Remember Seung Hui-Cho. His was a life tormented by demons, both metaphorical and (to him and many in the community of his upbringing) quite real. As I said then, Cho lived in
a world populated by God and the Devil, in which they are both still active forces in the world; a world where Cho could choose sides in this struggle and think that he was doing God's work; a world where violence in the name of religion is justified because the stakes, one's immortal soul, are so high.
But was Cho just an outlier? He was, of course, also tormented by mental illness. Unfortunately, no.

Many pentecostal evangelicals believe in the real presence of demons, at work in this world. Journalist Matt Taibbi has a new book, which, in part, details his time spent at Pastor John Hagee's (recently in the news) megachurch in Texas -- home to thousands of worshippers and reaching, via various media, likely millions more. Here, Taibbi found explicit and repeated references to the role that demons actively play in today's world. (Here's a good precis of what I'm talking about, available via Rolling Stone.) And there's more.
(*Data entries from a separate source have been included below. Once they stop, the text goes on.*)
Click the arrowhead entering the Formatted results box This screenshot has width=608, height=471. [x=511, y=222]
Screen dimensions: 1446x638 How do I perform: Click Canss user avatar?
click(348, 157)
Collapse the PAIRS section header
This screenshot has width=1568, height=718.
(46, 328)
Bobby Jindal, the current Republican governor of Louisiana, and likely on John McCain's shortlist to be VP, is a convert to Catholicism. Gov. Jindal seems to be a supremely intelligent man -- a former Rhodes Scholar, and a graduate of Brown University. Moreover, he was accepted at, but declined to attend, both Harvard & Yale's Medieval & Law Schools. But, in 1994, Gov. Jindal also says that he assisted in an exorcism. (The image at the top of this post comes from pg. 17 of Gov. Jindal's article.) In an article entitled (aptly) "Physical Dimensions of Spiritual Warfare," Jindal recounts how a good friend of his was tormented by a demon (that even caused, it seems, her skin cancer) and how he and his friends in a campus Christian fellowship aided in making the demon leave. Gov. Jindal meant this all literally. That demon was there, in that room, in his friend, tormenting her and her friends, causing her pain, forcing her into making poor decisions, ruining her life. That demon needed to be, and was, confronted both spiritually and physically.
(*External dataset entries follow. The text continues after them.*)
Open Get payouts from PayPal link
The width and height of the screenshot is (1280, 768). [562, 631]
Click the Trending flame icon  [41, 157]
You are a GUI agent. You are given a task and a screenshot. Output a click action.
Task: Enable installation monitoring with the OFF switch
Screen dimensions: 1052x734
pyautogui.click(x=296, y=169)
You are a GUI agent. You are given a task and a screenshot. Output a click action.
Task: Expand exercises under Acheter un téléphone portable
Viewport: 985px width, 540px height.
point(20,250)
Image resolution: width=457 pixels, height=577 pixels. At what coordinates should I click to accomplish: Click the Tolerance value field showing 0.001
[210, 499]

These beliefs, shared by Kenyans and Americans, are not aberrant. A 2005 poll, taken by Harris Interactive, found that 73% of Americans believe in miracles, 68% believe in angels, 61% belive in the devil, and 28% believe in witches.
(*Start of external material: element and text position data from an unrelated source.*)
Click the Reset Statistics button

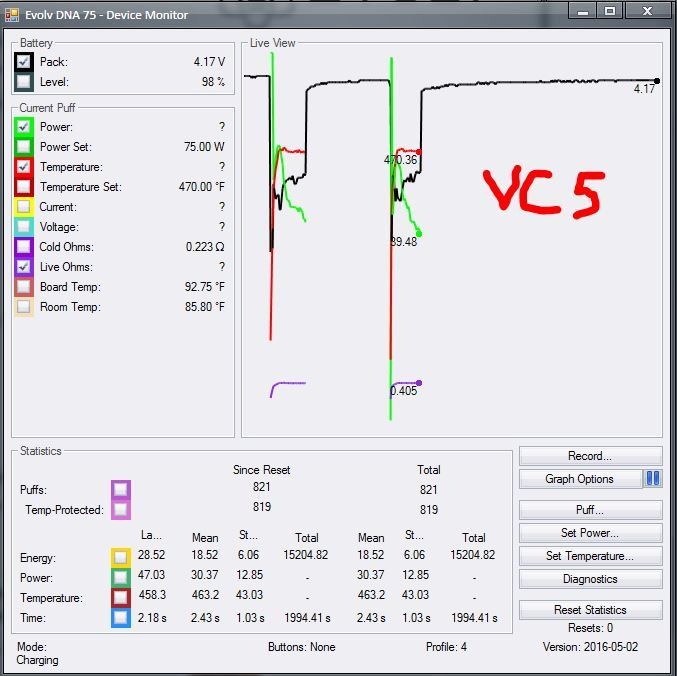[590, 609]
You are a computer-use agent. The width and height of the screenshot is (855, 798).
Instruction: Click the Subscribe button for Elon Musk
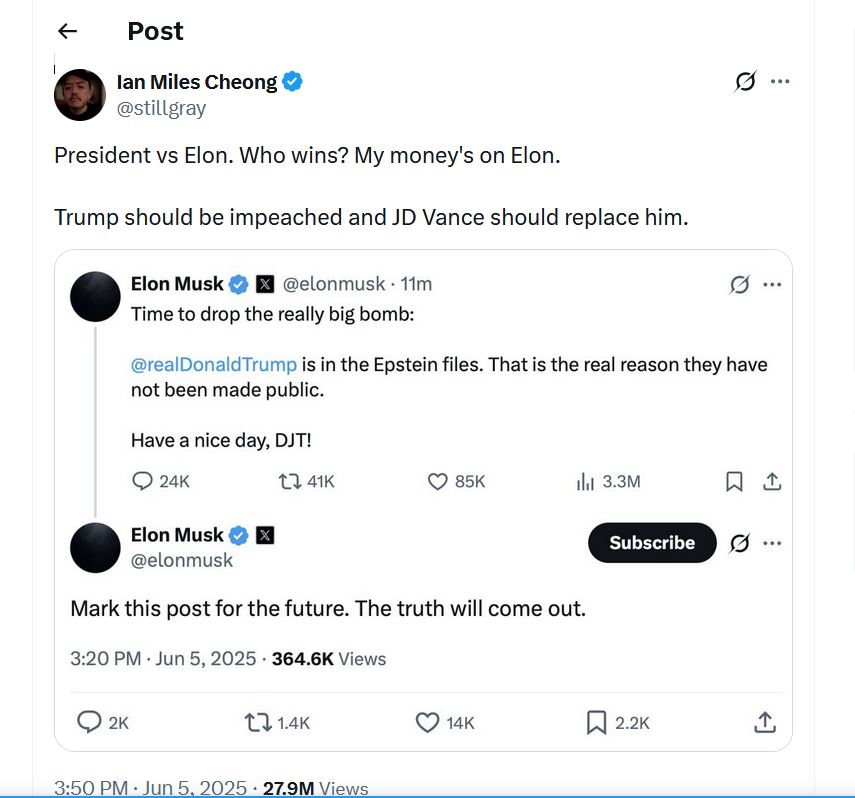tap(651, 543)

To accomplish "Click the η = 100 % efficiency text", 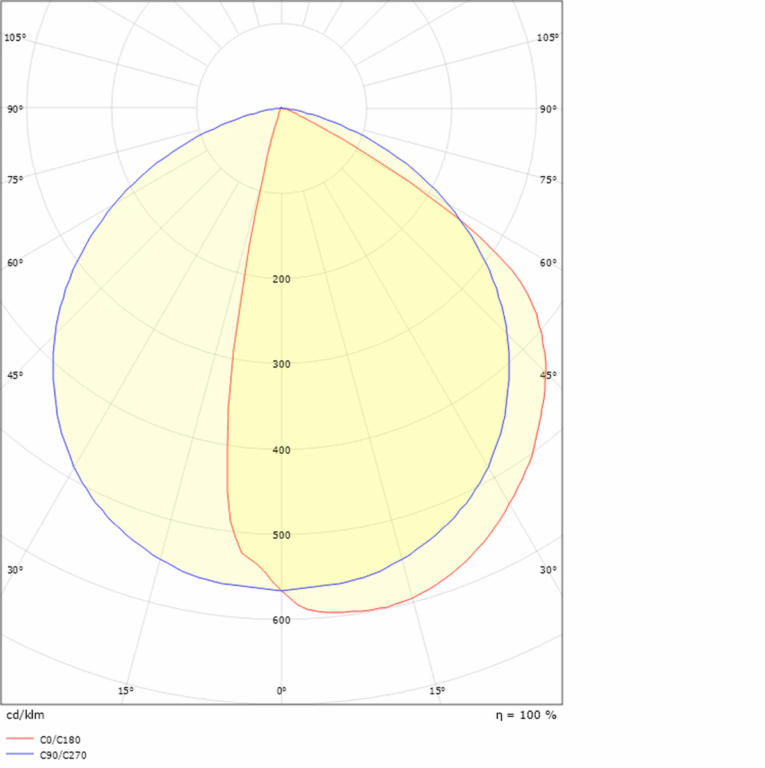I will click(526, 715).
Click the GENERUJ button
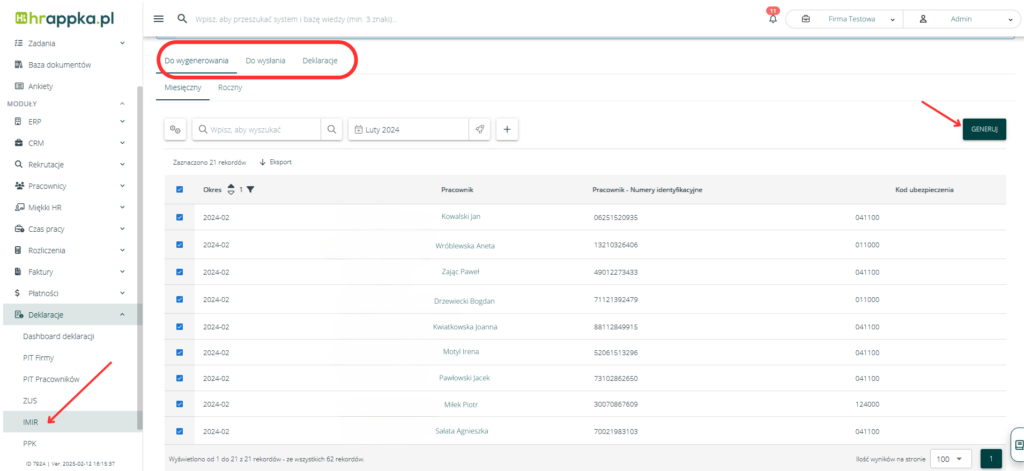The height and width of the screenshot is (471, 1024). 984,129
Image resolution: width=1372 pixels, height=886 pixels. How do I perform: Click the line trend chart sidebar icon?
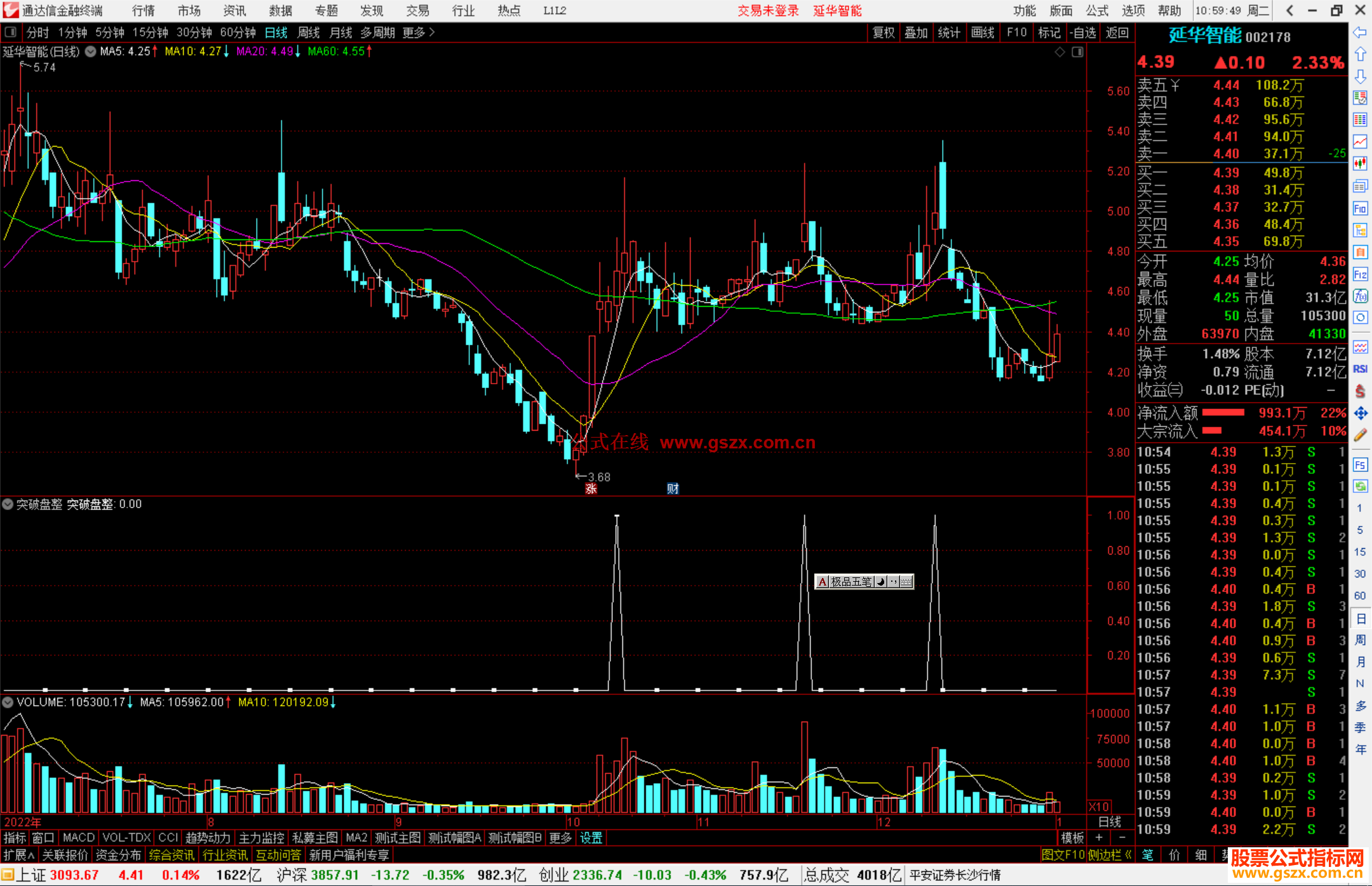tap(1360, 142)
People in Kenya aren't dumb or "superstitious." Those horrific acts aren't "hard to understand." All you need to do is look in our society's mirror or, better yet, take a moment to talk to your local medievalist.



* I recently talked about all this to a friend who's an African historian and a specialist on Kenya. He said that the "shaman" referred to above was likely a "witch-smeller," who is responsible for finding out who the witches are in the community. These guys are almost always male and are always the "good" guys. Witches can be male or female but are always evil. My friend also mentioned that this part of the country is entirely Christian and so, as I guessed above, has no problem intellectually holding modern Christianity and such "superstitions" side-by-side.